→ Prompt
Among the entries that follow, the required portion opens with the line containing "Instruction: Click 'All'" and closes with the line containing "Task: Click the DBR token logo icon". Give that portion again exactly, and nothing else.

(Records drawn from a dataset)

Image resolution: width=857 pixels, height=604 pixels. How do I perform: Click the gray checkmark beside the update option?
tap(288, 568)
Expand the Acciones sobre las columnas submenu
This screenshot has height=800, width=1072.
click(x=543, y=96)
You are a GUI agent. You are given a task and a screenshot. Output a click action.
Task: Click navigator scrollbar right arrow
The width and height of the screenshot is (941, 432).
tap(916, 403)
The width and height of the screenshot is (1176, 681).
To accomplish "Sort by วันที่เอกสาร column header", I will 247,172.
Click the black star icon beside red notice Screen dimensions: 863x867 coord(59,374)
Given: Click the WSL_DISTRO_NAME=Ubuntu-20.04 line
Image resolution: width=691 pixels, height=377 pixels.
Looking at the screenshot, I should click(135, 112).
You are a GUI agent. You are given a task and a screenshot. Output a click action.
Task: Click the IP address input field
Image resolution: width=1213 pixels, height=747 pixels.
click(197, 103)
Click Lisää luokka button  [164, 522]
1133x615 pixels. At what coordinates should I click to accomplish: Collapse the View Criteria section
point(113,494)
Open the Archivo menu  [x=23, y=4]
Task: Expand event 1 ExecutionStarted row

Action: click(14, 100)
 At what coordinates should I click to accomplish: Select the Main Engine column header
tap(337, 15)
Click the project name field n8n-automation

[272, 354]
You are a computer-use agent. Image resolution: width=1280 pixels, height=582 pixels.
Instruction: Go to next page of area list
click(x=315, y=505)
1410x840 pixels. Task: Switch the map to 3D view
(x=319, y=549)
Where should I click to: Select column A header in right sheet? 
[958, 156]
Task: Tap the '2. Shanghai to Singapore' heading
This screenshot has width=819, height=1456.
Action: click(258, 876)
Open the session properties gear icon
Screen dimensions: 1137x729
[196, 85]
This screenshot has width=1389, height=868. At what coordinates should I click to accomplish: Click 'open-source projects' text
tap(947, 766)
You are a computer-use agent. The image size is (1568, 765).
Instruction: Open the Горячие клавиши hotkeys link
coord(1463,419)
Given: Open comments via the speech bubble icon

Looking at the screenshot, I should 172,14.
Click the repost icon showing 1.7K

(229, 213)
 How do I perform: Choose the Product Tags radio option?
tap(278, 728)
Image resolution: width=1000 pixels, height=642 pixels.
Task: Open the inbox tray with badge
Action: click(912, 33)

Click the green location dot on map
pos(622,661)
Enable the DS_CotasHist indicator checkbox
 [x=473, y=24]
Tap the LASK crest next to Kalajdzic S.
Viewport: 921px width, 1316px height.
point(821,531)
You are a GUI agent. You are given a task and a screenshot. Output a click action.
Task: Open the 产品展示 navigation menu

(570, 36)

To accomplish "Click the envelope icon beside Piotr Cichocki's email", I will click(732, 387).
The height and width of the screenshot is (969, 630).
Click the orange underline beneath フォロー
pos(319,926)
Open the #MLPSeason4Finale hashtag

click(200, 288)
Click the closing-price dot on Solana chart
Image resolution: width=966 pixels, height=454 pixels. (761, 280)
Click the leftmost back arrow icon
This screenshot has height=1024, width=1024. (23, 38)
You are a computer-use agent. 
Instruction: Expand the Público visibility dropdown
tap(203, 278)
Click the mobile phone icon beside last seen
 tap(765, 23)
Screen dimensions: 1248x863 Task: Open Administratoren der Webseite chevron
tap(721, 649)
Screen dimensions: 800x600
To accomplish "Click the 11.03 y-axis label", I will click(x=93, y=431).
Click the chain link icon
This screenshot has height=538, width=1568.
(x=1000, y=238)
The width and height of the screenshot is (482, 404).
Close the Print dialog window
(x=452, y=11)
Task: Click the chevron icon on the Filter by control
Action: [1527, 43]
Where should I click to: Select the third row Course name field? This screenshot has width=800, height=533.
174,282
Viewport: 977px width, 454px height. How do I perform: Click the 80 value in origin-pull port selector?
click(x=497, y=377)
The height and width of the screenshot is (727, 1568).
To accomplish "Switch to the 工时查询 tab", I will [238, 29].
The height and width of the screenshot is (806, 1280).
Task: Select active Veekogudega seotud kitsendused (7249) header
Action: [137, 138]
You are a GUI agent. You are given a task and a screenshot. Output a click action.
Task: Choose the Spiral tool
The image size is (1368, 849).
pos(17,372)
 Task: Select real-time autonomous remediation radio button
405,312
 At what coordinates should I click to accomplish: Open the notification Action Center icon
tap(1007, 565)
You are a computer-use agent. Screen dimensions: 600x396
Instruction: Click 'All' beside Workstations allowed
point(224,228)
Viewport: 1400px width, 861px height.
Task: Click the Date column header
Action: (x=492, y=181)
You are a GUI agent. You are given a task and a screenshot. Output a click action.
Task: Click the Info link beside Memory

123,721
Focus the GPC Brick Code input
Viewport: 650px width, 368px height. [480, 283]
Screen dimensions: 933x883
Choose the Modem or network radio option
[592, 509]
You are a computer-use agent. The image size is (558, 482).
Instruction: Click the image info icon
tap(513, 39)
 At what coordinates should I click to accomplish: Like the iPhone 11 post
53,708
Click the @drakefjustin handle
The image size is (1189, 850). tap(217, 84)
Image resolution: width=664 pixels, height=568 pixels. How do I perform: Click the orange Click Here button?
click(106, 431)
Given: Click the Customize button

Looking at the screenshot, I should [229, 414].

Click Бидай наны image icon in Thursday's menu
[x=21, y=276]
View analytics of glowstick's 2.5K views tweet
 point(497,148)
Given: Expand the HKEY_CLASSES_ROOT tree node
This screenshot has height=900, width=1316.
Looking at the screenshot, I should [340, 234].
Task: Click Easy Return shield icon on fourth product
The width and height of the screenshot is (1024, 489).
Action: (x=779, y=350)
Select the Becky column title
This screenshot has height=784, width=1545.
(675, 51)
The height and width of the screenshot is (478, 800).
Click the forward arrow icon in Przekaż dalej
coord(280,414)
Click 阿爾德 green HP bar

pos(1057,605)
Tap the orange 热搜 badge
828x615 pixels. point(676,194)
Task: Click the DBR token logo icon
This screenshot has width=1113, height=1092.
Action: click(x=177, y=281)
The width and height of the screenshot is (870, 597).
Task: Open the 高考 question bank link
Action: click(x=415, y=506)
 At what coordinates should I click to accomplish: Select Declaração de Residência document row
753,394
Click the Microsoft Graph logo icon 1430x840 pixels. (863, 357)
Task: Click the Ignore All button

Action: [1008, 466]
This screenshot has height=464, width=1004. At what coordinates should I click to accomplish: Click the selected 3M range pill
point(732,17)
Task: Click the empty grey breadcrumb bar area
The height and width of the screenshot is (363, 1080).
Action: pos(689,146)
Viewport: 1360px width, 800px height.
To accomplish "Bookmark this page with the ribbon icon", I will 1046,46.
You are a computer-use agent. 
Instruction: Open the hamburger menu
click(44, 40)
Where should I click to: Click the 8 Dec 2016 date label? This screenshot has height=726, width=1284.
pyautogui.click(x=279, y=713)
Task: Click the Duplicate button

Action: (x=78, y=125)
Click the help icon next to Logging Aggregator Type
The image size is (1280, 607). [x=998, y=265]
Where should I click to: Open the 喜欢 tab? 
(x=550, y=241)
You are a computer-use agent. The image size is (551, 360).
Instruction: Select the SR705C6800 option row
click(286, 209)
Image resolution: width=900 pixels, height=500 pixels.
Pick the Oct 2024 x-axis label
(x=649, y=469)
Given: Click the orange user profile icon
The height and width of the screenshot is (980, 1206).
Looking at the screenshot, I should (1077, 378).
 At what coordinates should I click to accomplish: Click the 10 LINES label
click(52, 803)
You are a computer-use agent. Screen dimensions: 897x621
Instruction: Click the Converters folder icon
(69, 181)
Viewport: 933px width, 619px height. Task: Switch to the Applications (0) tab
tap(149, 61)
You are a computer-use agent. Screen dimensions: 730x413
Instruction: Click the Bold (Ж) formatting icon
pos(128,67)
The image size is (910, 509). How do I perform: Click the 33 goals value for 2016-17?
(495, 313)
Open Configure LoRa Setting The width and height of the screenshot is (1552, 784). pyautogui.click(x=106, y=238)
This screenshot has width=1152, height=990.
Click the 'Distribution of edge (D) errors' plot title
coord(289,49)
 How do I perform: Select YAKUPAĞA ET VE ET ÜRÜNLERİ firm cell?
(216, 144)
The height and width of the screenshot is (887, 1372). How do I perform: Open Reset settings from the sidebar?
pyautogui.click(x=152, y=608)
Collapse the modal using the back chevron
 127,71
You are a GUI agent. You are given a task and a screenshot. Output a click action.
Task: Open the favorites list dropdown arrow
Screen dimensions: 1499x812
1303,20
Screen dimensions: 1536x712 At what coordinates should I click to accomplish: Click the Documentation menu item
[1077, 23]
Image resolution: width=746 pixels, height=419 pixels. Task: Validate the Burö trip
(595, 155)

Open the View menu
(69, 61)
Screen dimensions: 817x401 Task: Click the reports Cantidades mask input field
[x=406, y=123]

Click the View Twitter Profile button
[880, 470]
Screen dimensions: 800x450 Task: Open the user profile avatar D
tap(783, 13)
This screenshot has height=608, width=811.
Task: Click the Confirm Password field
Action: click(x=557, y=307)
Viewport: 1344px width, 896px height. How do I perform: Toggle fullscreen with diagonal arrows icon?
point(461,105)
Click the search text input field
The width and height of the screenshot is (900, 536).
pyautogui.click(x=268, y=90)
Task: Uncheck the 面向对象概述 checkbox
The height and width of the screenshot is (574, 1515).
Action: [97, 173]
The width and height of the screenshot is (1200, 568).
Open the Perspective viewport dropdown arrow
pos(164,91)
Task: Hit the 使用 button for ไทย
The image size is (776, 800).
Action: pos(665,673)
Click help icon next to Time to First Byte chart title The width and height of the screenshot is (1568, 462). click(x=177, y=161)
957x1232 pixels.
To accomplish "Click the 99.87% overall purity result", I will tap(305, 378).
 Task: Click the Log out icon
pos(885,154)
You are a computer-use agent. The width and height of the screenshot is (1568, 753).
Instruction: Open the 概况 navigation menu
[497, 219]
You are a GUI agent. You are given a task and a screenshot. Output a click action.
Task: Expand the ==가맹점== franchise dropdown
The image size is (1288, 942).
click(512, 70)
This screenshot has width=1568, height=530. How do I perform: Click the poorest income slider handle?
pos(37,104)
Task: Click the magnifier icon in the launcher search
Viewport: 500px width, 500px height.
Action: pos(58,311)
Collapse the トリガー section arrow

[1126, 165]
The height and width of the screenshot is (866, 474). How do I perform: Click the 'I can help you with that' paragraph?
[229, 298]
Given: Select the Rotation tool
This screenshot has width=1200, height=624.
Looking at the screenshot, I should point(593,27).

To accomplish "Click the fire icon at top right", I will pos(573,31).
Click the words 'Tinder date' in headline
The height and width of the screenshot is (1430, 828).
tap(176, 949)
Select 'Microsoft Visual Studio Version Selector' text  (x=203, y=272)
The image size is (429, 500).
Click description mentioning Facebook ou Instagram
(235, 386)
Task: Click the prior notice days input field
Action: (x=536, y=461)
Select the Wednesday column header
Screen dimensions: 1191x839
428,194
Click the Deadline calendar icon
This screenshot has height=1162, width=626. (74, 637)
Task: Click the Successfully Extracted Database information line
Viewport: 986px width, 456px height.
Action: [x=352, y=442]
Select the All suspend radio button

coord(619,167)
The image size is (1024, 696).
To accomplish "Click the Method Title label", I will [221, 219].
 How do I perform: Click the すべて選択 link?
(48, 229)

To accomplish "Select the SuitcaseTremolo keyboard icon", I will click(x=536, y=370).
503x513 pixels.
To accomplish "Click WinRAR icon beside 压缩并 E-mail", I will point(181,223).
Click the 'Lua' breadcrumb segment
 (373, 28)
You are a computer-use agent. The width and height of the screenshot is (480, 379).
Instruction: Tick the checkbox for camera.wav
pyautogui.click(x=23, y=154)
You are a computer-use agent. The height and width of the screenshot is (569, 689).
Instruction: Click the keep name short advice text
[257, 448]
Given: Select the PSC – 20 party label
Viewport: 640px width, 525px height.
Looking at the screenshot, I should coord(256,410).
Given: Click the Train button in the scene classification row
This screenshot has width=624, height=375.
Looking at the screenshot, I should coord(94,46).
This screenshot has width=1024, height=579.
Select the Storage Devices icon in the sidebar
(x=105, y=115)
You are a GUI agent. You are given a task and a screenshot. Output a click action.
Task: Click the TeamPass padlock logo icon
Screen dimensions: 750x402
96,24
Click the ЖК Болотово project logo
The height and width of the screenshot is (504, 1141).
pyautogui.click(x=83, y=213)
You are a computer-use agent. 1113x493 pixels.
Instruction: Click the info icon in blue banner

→ Answer to this problem
Instruction: Click 'All' beside Workstations allowed
point(224,228)
Viewport: 1400px width, 861px height.
Task: Click the Date column header
Action: (x=492, y=181)
You are a GUI agent. You are given a task and a screenshot. Output a click action.
Task: Click the Info link beside Memory

123,721
Focus the GPC Brick Code input
Viewport: 650px width, 368px height. [480, 283]
Screen dimensions: 933x883
Choose the Modem or network radio option
[592, 509]
You are a computer-use agent. The image size is (558, 482).
Instruction: Click the image info icon
tap(513, 39)
 At what coordinates should I click to accomplish: Like the iPhone 11 post
53,708
Click the @drakefjustin handle
The image size is (1189, 850). tap(217, 84)
Image resolution: width=664 pixels, height=568 pixels. How do I perform: Click the orange Click Here button?
click(106, 431)
Given: Click the Customize button

Looking at the screenshot, I should [229, 414].

Click Бидай наны image icon in Thursday's menu
[x=21, y=276]
View analytics of glowstick's 2.5K views tweet
 point(497,148)
Given: Expand the HKEY_CLASSES_ROOT tree node
This screenshot has height=900, width=1316.
Looking at the screenshot, I should [340, 234].
Task: Click Easy Return shield icon on fourth product
The width and height of the screenshot is (1024, 489).
Action: (x=779, y=350)
Select the Becky column title
This screenshot has height=784, width=1545.
(675, 51)
The height and width of the screenshot is (478, 800).
Click the forward arrow icon in Przekaż dalej
coord(280,414)
Click 阿爾德 green HP bar

pos(1057,605)
Tap the orange 热搜 badge
828x615 pixels. point(676,194)
Task: Click the DBR token logo icon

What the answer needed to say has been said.